La “strada” viene così reinventata, erodendo lo spazio altrimenti destinato alle automobili, e ponendo l’attenzione sull’uomo, il quale colonizza il territorio del traffico.

Lo studio, l’anali, e la progettazione di spazi urbani sottratti all’uso canonico irrigimentato dai burocrati-urbanisti avrà una significativa evoluzione in un successivo lavoro di La Pietra, ossia il suo Campo Urbano, dove l’attenzione è questa volta rivolta  agli spazi già sottratti al traffico veicolare, ma destinati all’assoluto asservimento al sistema commerciale, ossia l’isola pedonale.

L’egemonia di un sistema in uno spazio collettivo è sempre deleteria, basterebbe vedere cosa succede ancora oggi nei nostri musei: luoghi di appuntamento culturale, si paga il biglietto, si entra, si gira e si esce, senza nessun elemento integrativo di confronto, di informazione, di incontro.

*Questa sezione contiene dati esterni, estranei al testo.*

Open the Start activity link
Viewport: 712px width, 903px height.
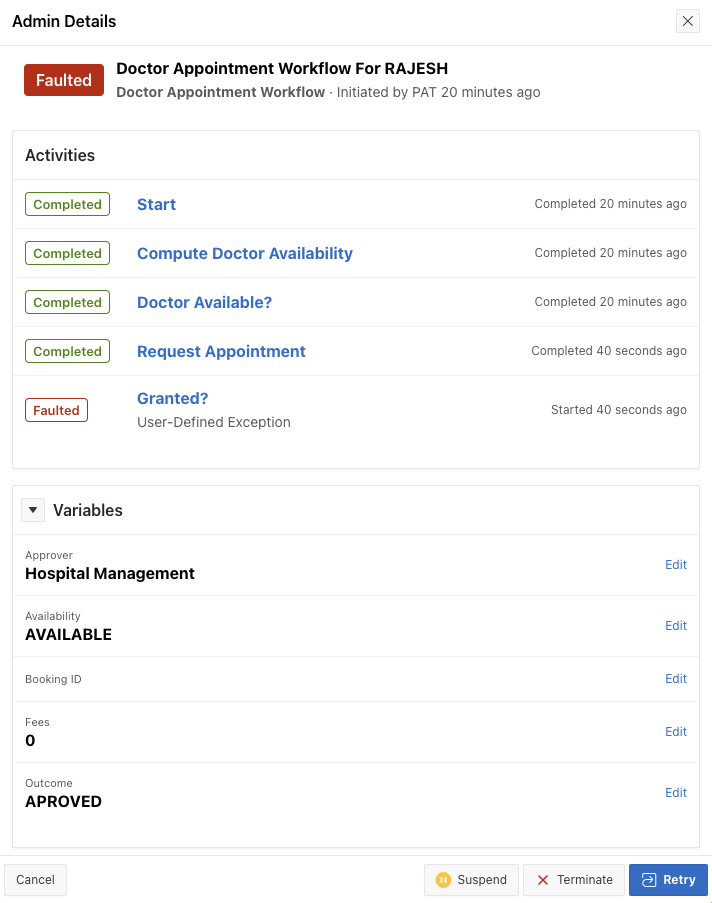(156, 204)
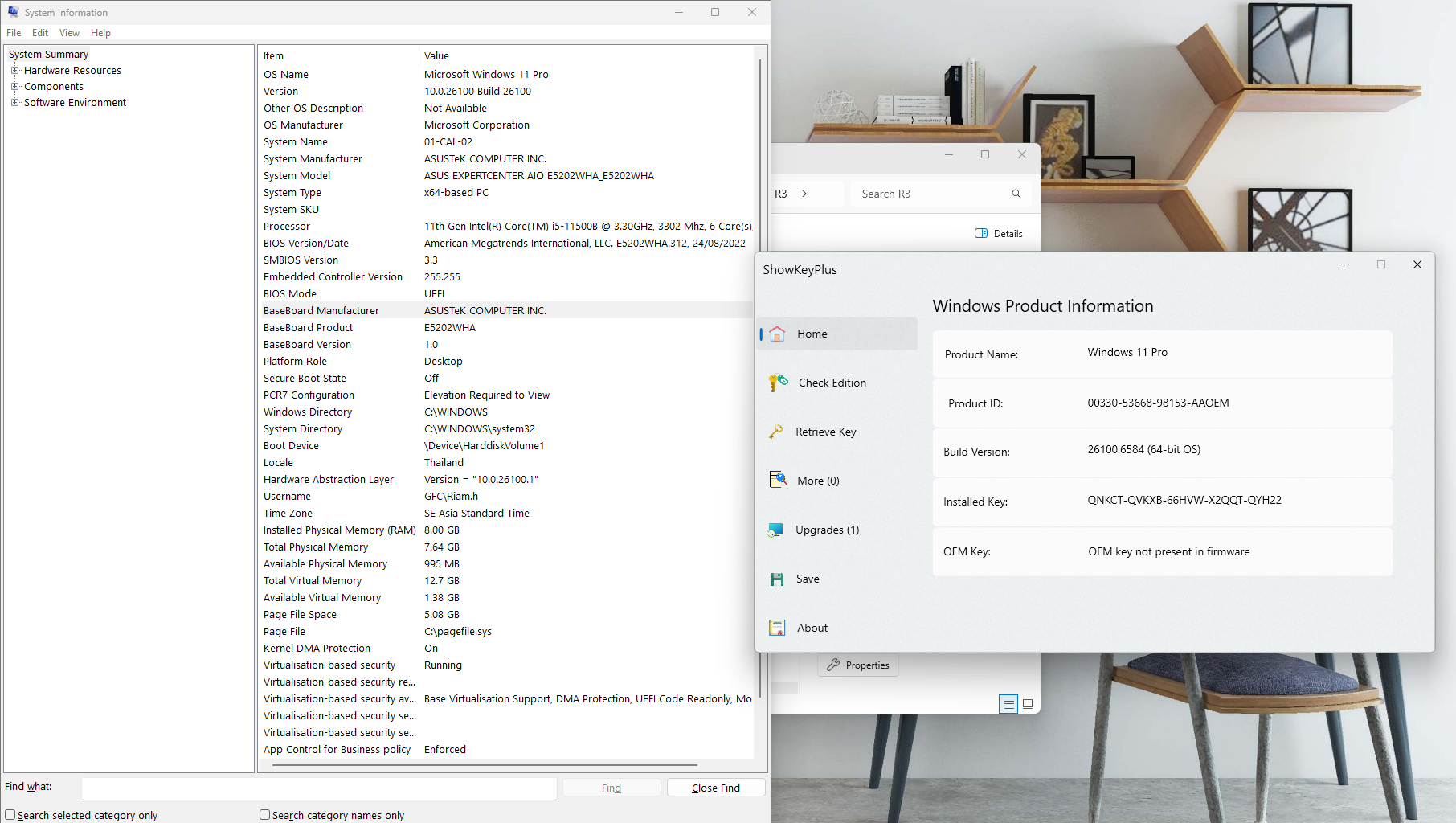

Lo spazio collettivo viene moltiplicato, scavato nel terreno ed ampliato verso l’alto. Il carattere nomade dello Spazio collettivo dinamico, viene trasferito dalla struttura all’utente il quale così deve poter scegliere spontaneamente di affrancarsi dal dominio delle merci. Anche questa volta la composizione non è al centro della proposta: ancora una volta una sezione triangolare sorregge la stratificazione di percorsi che si incuneano tra loro a diversi metri sotto il profilo stradale, mentre un cilindro offre la garanzia della protezione dagli agenti astmosferici.

È lo spazio interno che sorprende, non per la sua forma, ma per le inaspettate attività che lo stesso utente è chiamato a inventare all’interno. Attività necessario alla forma-azione di quello che sarà il futuro Homo ludens.